— AIM OF THE EXERCISE —
The line containing "Given: Open the Graph" marks where to begin. Write out that line and every line after it exactly, through the last line below.
-------
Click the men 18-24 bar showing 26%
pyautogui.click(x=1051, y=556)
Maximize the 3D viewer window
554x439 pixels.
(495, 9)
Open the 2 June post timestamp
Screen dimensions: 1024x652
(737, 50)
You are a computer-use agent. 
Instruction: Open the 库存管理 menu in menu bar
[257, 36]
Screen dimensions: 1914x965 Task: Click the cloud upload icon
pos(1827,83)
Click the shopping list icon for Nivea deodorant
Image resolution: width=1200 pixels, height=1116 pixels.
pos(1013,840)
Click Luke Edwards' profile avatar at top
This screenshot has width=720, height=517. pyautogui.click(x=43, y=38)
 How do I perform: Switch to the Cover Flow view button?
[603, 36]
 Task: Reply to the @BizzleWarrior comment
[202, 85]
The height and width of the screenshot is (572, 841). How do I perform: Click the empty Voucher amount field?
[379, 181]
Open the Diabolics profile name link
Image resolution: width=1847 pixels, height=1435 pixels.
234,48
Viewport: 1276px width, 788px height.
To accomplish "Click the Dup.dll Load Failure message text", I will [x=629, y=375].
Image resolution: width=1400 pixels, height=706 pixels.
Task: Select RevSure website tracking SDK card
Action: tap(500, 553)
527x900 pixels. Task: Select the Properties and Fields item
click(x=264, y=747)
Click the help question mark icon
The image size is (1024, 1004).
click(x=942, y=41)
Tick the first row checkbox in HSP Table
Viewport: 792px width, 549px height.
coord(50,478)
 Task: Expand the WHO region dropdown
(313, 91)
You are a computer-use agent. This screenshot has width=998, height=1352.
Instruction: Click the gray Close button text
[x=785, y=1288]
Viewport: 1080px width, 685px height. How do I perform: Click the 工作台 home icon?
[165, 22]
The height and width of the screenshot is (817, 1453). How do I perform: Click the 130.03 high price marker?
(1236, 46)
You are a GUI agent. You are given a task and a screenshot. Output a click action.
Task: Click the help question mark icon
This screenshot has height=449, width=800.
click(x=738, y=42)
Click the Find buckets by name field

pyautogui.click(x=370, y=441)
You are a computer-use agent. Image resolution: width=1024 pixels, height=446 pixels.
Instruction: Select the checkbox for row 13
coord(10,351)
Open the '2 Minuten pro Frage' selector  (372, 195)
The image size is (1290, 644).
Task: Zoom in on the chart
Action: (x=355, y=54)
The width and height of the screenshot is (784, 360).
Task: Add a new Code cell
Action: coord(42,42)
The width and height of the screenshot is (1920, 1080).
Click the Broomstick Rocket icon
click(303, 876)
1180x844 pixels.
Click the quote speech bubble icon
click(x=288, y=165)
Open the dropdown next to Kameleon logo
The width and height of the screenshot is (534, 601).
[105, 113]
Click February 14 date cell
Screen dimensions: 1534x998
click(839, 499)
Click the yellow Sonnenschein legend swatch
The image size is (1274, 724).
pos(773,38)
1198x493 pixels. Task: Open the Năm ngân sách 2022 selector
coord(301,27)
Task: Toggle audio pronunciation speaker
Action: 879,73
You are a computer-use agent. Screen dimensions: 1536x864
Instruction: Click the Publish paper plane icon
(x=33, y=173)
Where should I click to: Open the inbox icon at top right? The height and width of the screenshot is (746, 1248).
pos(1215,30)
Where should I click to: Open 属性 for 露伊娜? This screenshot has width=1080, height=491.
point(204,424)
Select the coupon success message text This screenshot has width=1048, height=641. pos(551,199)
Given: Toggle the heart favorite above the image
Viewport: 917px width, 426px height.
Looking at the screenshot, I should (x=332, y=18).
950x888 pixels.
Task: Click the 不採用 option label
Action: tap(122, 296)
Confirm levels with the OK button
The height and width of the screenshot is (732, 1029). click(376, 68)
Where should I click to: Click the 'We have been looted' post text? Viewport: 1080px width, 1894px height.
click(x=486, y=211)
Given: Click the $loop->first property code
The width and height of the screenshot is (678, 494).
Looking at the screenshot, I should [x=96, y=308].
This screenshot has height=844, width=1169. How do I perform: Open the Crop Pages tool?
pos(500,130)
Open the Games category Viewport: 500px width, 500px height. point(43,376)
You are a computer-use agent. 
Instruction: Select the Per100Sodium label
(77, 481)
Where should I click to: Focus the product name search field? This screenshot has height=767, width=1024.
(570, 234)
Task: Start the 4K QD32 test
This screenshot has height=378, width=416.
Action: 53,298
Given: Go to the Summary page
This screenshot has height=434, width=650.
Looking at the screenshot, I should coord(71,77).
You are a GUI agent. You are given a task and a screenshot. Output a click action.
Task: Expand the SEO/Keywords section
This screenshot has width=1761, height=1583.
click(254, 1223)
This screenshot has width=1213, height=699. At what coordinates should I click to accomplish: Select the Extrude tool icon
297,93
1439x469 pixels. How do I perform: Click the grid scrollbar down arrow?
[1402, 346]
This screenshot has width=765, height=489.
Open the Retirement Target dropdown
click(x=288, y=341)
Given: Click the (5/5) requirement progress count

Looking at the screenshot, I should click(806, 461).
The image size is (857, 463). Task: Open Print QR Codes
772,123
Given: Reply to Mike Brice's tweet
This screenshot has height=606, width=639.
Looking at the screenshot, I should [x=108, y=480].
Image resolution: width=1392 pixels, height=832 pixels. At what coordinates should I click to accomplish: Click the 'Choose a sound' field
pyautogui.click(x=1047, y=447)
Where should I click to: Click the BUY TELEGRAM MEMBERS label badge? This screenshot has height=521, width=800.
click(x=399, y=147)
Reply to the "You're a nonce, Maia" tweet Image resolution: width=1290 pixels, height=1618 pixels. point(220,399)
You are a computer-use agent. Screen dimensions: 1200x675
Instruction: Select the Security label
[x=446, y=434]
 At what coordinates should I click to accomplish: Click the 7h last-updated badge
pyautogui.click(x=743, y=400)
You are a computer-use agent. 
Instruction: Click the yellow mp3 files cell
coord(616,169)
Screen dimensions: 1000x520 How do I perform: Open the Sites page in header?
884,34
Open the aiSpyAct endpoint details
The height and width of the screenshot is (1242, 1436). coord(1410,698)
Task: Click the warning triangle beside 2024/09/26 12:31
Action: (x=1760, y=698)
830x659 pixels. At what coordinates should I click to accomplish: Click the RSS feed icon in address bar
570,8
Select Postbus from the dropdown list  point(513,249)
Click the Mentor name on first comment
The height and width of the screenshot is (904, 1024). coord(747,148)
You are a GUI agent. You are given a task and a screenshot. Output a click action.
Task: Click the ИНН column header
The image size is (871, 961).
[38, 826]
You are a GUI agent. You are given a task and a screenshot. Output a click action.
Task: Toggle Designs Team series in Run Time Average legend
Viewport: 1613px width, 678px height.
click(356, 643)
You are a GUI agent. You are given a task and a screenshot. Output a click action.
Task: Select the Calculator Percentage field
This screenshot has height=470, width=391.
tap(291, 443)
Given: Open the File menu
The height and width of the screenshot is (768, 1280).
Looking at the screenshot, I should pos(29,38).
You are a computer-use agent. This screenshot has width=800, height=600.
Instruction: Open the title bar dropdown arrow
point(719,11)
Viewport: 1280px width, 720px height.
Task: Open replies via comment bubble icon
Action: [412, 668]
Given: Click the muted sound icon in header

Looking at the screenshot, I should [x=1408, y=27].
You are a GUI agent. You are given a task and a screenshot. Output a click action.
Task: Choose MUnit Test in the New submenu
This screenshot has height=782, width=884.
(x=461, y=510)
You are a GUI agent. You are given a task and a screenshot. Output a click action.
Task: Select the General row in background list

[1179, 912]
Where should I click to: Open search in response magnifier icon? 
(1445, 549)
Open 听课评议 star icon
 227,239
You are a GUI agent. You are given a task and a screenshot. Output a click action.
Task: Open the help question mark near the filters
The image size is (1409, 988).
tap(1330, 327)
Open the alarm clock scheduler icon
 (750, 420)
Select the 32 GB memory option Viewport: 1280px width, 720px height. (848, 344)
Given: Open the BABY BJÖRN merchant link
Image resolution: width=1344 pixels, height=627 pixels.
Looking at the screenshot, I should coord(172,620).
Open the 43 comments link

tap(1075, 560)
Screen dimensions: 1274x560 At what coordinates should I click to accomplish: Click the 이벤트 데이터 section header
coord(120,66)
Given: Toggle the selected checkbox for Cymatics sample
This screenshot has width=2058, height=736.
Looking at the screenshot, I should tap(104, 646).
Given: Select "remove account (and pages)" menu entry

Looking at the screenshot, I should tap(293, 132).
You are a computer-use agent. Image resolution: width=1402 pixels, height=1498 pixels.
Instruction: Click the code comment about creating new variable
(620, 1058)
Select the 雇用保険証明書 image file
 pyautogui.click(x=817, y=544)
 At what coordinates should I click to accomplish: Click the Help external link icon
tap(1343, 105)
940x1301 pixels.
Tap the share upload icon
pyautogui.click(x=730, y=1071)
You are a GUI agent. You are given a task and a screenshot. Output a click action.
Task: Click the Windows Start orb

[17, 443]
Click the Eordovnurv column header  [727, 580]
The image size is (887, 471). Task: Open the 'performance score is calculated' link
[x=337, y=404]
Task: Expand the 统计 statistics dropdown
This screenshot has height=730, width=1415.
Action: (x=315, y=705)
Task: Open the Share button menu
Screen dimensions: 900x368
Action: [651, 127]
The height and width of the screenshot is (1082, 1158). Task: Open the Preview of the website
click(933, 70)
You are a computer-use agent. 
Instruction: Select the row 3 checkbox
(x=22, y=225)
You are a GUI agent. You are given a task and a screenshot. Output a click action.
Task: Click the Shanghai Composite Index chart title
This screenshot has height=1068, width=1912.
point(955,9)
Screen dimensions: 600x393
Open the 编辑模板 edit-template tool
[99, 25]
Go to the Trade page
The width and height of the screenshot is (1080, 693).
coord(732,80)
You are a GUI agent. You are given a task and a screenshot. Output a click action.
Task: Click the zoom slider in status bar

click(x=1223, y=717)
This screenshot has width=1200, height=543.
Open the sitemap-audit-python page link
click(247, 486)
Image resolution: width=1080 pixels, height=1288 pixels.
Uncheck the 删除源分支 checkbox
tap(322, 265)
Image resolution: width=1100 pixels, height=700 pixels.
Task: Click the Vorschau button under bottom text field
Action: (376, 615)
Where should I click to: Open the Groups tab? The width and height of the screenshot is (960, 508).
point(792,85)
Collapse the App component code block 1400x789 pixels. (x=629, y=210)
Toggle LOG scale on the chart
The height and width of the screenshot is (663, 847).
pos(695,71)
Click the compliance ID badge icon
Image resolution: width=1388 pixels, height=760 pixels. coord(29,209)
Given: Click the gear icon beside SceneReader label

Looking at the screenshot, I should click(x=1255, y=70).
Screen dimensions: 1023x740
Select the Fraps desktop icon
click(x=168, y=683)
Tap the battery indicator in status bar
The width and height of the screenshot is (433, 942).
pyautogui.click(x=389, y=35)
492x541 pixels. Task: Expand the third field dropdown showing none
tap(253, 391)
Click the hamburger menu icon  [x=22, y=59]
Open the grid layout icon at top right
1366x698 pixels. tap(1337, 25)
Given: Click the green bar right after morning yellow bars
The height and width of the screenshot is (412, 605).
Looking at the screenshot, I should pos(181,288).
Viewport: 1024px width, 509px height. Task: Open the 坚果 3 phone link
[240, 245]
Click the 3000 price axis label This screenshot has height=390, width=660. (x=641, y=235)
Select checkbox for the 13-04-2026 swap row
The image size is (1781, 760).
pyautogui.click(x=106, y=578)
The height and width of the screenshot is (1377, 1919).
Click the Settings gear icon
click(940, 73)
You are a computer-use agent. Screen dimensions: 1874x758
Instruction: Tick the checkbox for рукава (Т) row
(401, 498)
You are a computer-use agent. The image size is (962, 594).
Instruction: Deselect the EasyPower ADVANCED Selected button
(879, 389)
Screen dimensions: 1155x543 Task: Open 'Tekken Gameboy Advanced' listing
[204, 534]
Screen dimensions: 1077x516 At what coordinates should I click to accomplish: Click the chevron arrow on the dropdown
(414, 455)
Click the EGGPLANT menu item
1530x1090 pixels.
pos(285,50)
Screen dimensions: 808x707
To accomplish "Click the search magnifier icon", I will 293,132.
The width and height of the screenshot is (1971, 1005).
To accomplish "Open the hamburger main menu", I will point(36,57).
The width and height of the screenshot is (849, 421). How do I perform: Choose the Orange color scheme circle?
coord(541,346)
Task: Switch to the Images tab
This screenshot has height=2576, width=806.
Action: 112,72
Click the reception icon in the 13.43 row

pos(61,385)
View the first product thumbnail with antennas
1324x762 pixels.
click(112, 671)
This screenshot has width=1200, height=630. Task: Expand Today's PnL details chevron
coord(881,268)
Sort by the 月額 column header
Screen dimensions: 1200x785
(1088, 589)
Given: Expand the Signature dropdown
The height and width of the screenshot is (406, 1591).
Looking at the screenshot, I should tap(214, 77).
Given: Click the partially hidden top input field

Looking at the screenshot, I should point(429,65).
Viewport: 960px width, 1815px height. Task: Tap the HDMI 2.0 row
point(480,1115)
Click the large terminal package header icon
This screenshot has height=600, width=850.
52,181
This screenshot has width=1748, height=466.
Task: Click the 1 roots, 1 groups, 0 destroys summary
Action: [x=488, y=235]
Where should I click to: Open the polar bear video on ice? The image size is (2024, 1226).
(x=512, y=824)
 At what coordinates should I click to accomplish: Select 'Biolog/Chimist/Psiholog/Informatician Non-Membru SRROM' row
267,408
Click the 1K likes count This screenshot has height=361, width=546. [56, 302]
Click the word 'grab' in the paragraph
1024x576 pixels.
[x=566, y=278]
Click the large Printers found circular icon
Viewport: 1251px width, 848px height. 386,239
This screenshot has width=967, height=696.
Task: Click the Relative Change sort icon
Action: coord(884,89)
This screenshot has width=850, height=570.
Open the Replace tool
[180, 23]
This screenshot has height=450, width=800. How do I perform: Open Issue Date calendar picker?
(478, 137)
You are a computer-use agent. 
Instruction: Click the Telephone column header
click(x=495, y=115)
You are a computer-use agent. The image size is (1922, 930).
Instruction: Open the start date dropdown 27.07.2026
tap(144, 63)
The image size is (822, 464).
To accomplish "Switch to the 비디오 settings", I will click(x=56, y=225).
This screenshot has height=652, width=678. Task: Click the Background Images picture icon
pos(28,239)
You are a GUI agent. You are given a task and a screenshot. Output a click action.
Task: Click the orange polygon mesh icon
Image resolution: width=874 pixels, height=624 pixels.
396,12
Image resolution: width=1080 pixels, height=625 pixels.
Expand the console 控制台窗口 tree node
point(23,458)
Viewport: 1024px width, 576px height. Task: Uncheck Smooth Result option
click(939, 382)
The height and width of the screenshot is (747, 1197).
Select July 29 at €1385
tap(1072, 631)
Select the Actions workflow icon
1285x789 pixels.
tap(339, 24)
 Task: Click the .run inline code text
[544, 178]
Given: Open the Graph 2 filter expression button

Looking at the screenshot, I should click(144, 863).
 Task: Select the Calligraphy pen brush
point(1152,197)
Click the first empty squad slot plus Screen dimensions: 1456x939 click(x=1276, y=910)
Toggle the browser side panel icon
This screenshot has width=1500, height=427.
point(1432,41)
-------
— WRITTEN SOLUTION —
Given: Open the Graph 2 filter expression button

Looking at the screenshot, I should click(144, 863).
 Task: Select the Calligraphy pen brush
point(1152,197)
Click the first empty squad slot plus Screen dimensions: 1456x939 click(x=1276, y=910)
Toggle the browser side panel icon
This screenshot has width=1500, height=427.
point(1432,41)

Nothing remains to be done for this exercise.